The chosen path was architectural decoupling. We decided to stream changes from the production database into a Delta Lake table. This would provide a transactionally consistent, versioned, and columnar representation of our data, perfect for analytics. A new, lightweight service built with FastAPI would then expose this data to downstream consumers. This approach isolates workloads, leverages modern data formats, and opens the door for future data science initiatives. The real challenge, however, lay in building the bridge—a custom service capable of capturing database transactions faithfully and replaying them onto the Delta Lake table without data loss or corruption.

This is the log of that build. We deliberately avoided a heavyweight stack involving Kafka, Debezium, and Spark Streaming. While powerful, that stack introduced operational complexity and infrastructure costs we weren’t ready to incur for this specific use case. Instead, we opted for a leaner, more direct approach using PostgreSQL’s native logical replication and a custom Python consumer.

Phase 1: Preparing the Source Database for Logical Replication

Before any data can be streamed, the source PostgreSQL instance must be configured to emit changes through its Write-Ahead Log (WAL) in a logical format. This is a non-default setting and a critical first step. In a real-world project, this requires DBA involvement and a scheduled maintenance window.

The core setting is wal_level. It must be set to logical.

-- This configuration change requires a server restart.
-- Connect to the PostgreSQL instance as a superuser.
ALTER SYSTEM SET wal_level = 'logical';

-- Additionally, ensure you have enough WAL senders to handle replication clients.
-- The default is often 10. Increase if you plan on having multiple replication clients.
ALTER SYSTEM SET max_wal_senders = '12';

-- A restart of the PostgreSQL service is required for these to take effect.
-- e.g., using pg_ctl: pg_ctl restart -D /path/to/your/data_directory

With the server configured, we can create the specific table that our legacy MyBatis application interacts with. For this demonstration, we’ll use a simple products table.

CREATE TABLE products (
    id SERIAL PRIMARY KEY,
    name VARCHAR(255) NOT NULL,
    price NUMERIC(10, 2) NOT NULL,
    stock_quantity INTEGER NOT NULL,
    last_updated_at TIMESTAMPTZ DEFAULT NOW()
);

-- For logical replication, the table must have a REPLICA IDENTITY.
-- 'FULL' logs the full previous row content on UPDATE and DELETE, which is
-- essential for our MERGE logic later. 'DEFAULT' (primary key) is not sufficient.
ALTER TABLE products REPLICA IDENTITY FULL;

The final piece of setup on the database side is creating a logical replication slot. This is a crucial concept. The slot ensures that the PostgreSQL server retains the WAL files needed by our consumer, even if the consumer disconnects. Without a slot, the server would prune old WAL files, and our consumer could lose changes permanently.
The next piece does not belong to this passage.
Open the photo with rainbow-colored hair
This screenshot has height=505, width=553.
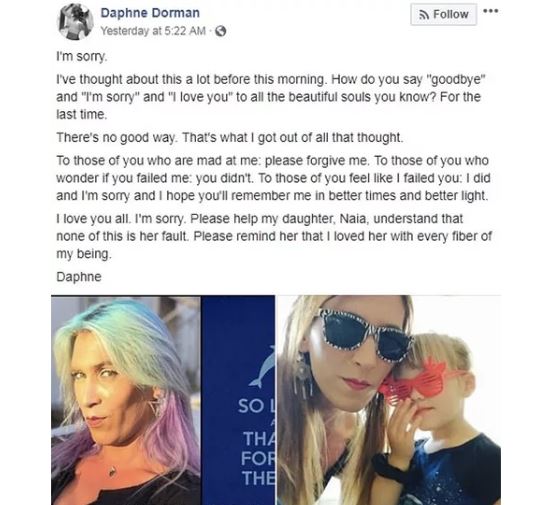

-- Create a publication that specifies which tables to replicate changes for.
CREATE PUBLICATION cdc_publication FOR TABLE products;

-- Create the logical replication slot using the 'pgoutput' plugin.
-- 'pgoutput' is the standard logical decoding plugin.
-- 'products_cdc_slot' is the name our client will use to connect.
SELECT * FROM pg_create_logical_replication_slot('products_cdc_slot', 'pgoutput');

A common mistake is to forget REPLICA IDENTITY FULL. Without it, UPDATE and DELETE events in the WAL stream won’t contain the old values of the columns, making it impossible to correctly identify and modify the corresponding records in the target Delta table.

Phase 2: The Python CDC Consumer Service

This service is the heart of our custom pipeline. It connects to the replication slot, consumes the stream of changes, buffers them transactionally, and writes them to Delta Lake. We’ll use the psycopg2 library, which has support for the replication protocol.

The core logic needs to be robust, handling connection drops, parsing different message types, and most importantly, respecting transaction boundaries (BEGIN and COMMIT messages).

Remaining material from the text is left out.